BEGIN Provided records

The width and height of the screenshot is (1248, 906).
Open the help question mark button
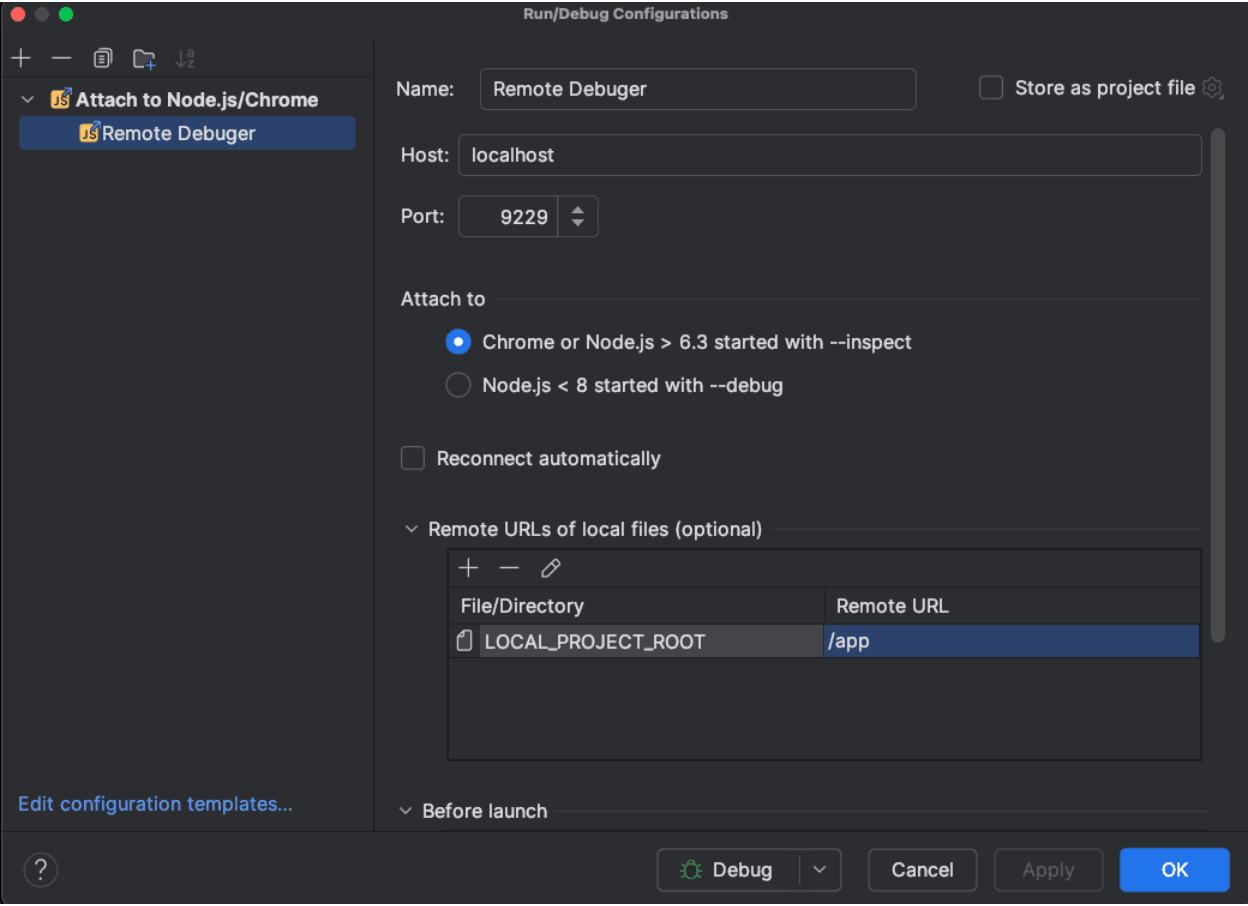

END Provided records
BEGIN Provided records

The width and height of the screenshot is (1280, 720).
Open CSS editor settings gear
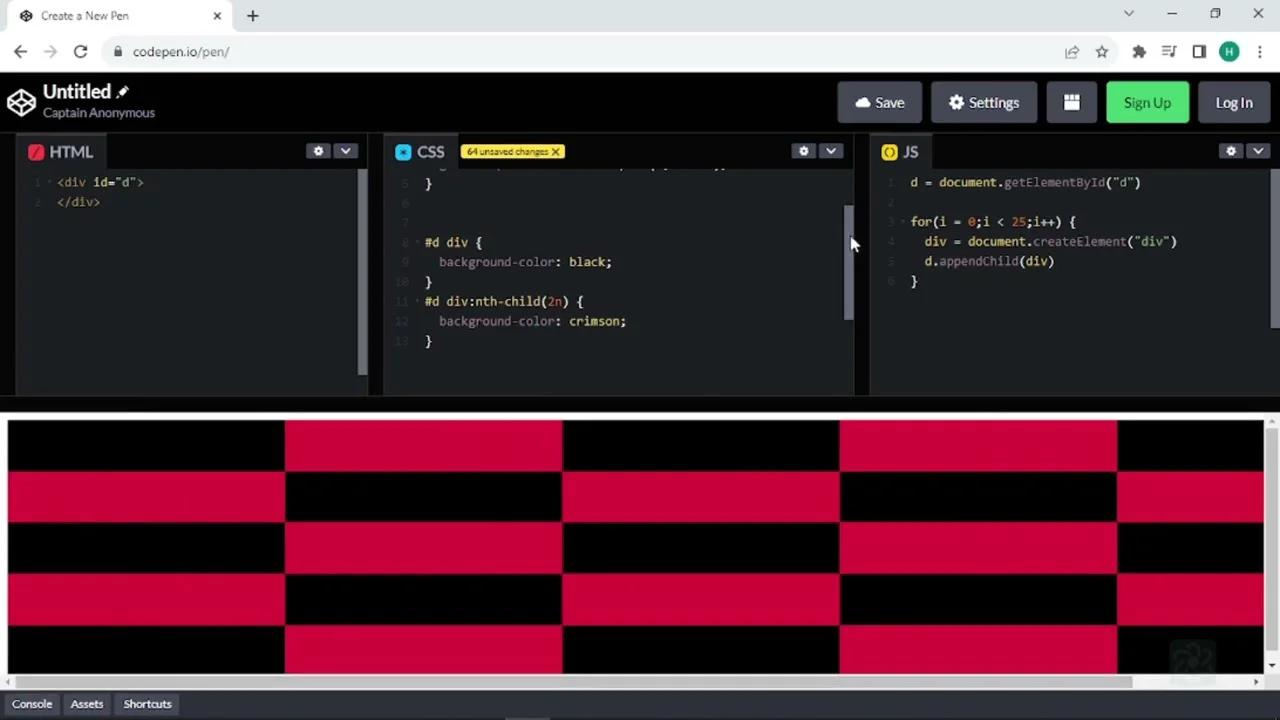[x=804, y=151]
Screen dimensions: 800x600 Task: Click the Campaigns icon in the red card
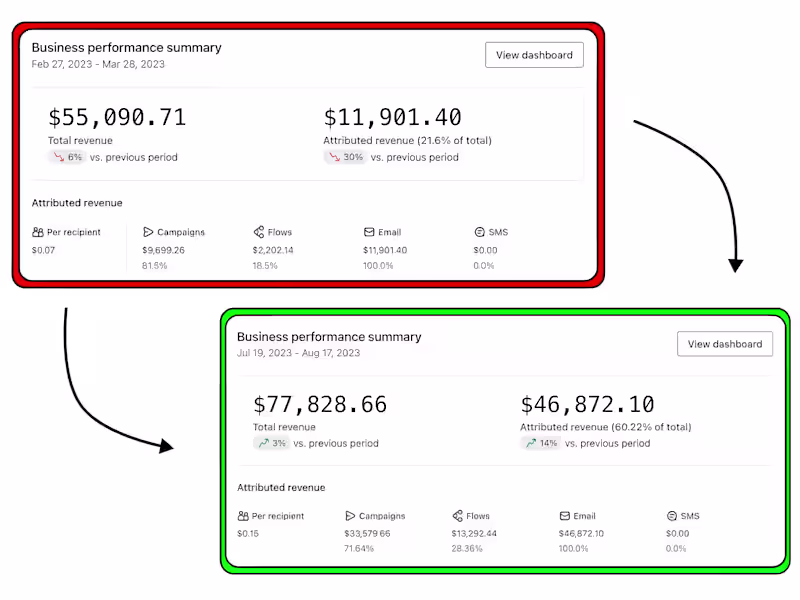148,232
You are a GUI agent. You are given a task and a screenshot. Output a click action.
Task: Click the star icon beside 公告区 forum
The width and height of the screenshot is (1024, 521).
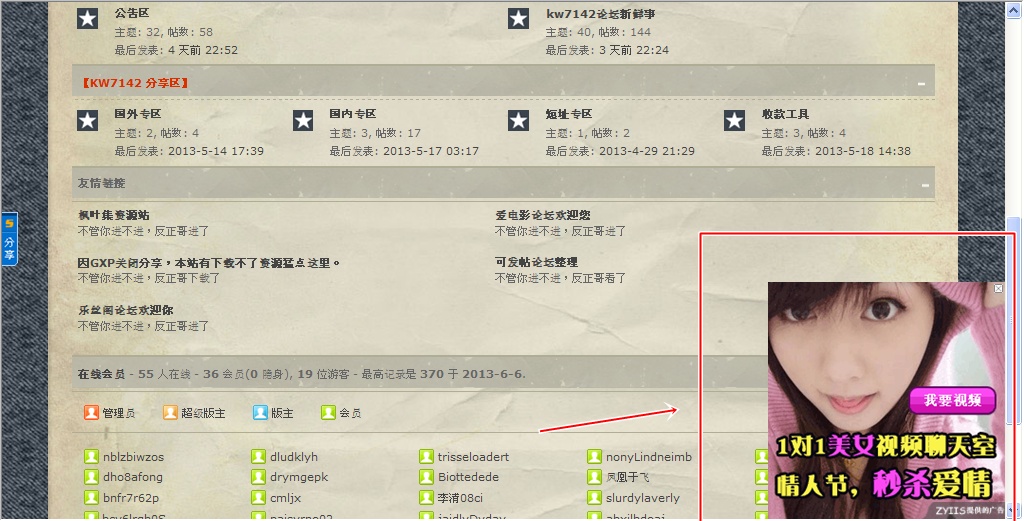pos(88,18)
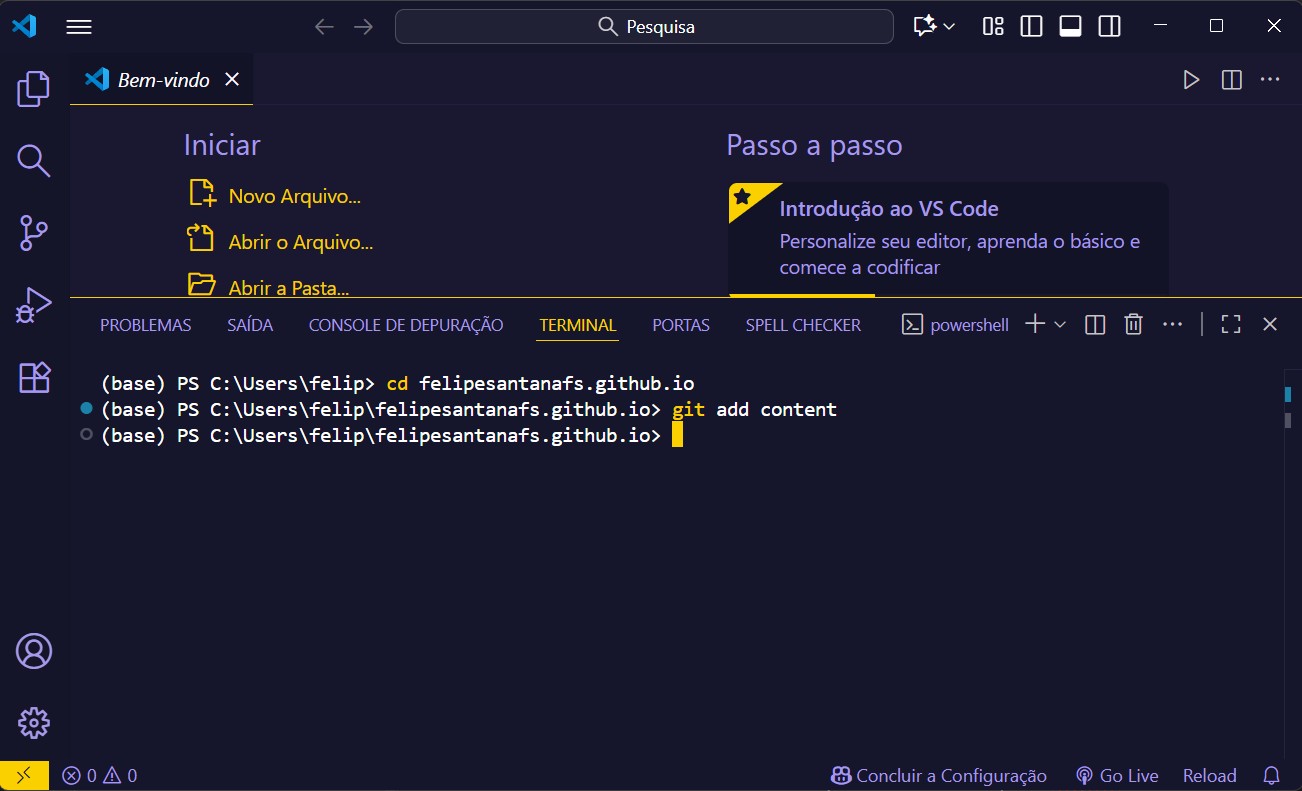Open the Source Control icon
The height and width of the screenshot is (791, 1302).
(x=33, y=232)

END Provided records

*Your instructions*: What is needed is an exact copy of the lines above, from the one containing "The width and height of the screenshot is (1248, 906)." through the one containing "Open the help question mark button", with nothing added.

*Written reply*:
The width and height of the screenshot is (1248, 906).
Open the help question mark button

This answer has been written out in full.